Upacara ngabekten digelar di bangsa Kencana keraton. Pukul 09.00 WIB, semua abdi dalem harus telah berkumpul di sana. Duduk di kursi adalah Paku Alam IX, para pangeran Paku Alaman, para pangeran keratin yang merupakan adik-adik Sultan. Duduk di bawah di bangsal adalah para menantu Sultan. Sedangkan yang duduk di emperan bangsal adalah para abdi dalem. Mereka adalah bupati/walikota dan wakilnya atau pun mantan pejabat yang sekaligus merupakan abdi dalem, seperti Walikota Yogyakarta Haryadi Suyuti dan mantan Walikota Herry Zudianto. Namun ada pula bupati yang bukan abdi dalem, seperti Bupati Kulon Progo Hasto Wardoyo, Bupati Sleman Sri Purnomo.
"Yang abdi dalem wajib datang. Kalau yang bukan, tidak wajib, tapi boleh hadir," kata Romo Tirun.
Pada pukul 09.30 WIB, seorang abdi dalem keratin memberikan aba-aba dengan meneriakkan kata raos dari bahasa Inggris rise yang artinya bangkit. Aba-aba itu menandakan Sultan akan memasuki bangsal Kencana dari Proboyoso. Aba-aba tersebut kemudian disambut oleh abdi dalem yang menjadi niyaga gamelan dengan kata raos pula. Barulah gending Raja Manggala dan Prabu Mataram mengalun sayup-sayup menyambut kehadiran Sultan.
"Aba-aba itu perlu. Jangan sampai Sultan sudah duduk, gamelan baru bunyi. Bisa dimaklumi karena abdi dalem rata-rata sudah tua. Meski usia 50-an itu masuk kategori muda," kata Romo Tirun sambil terkekeh.
Sesampai di bangsal, Sultan pun duduk di kursi. Dia mengenakan pakaian attakwa, yaitu atasan putih dan bawahan nyamping atau kain.

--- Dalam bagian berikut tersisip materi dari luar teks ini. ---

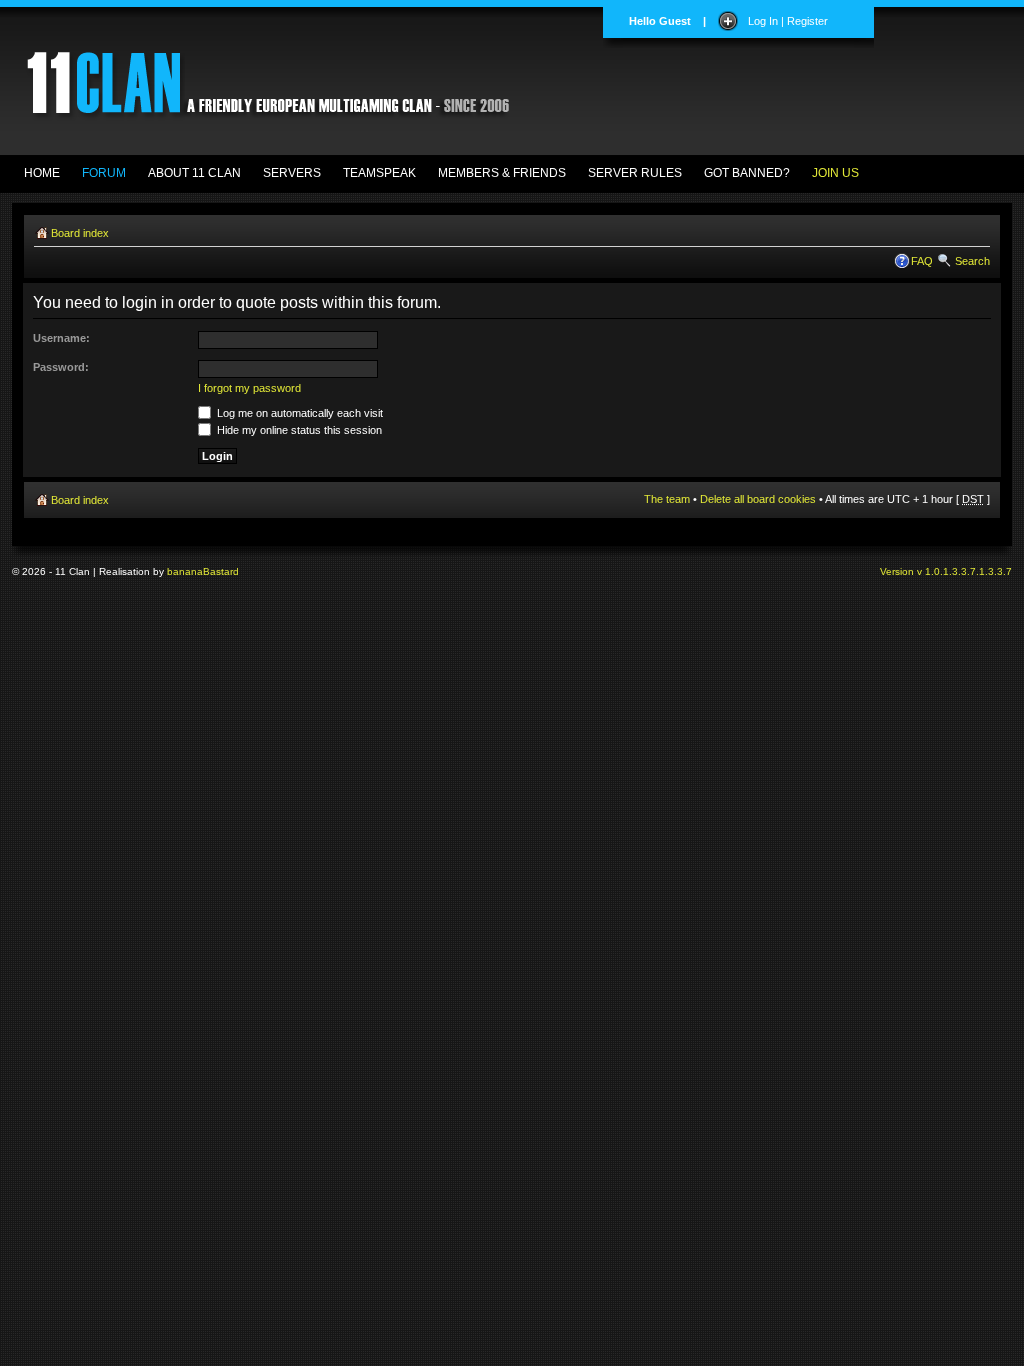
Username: (61, 338)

Perlengkapan lainnya adalah dhuwung atau keris dan destar atau iket (ikat kepala). Pakaian attakwa adalah pakaian sederhana Mataraman yang sebenarnya adalah pakaian sehari-hari keraton. Sedangkan pakaian untuk para abdi dalem disebut atela.
"Pakaian tersebut mulai dikenakan pada masa HB IX. Karena pada masa beliau adalah zaman susah, pascakemerdekaan. Sehingga beliau menyederhanakan upacara, termasuk pakaiannya," kata Romo Tirun.
Berbeda dengan upacara yang digelar para sultan pendahulu HB IX yang lebih rumit. Usai Sultan duduk, prosesi sungkeman dimulai. Para keluarga keraton dan puro memulainya. Sebelum laku ndhodhok (jalan jongkok), terlebih dahulu mereka meletakkan kerisnya di atas kursi masing-masing. Lalu sungkem kepada Sultan dengan terlebih dahulu menghaturkan sembah.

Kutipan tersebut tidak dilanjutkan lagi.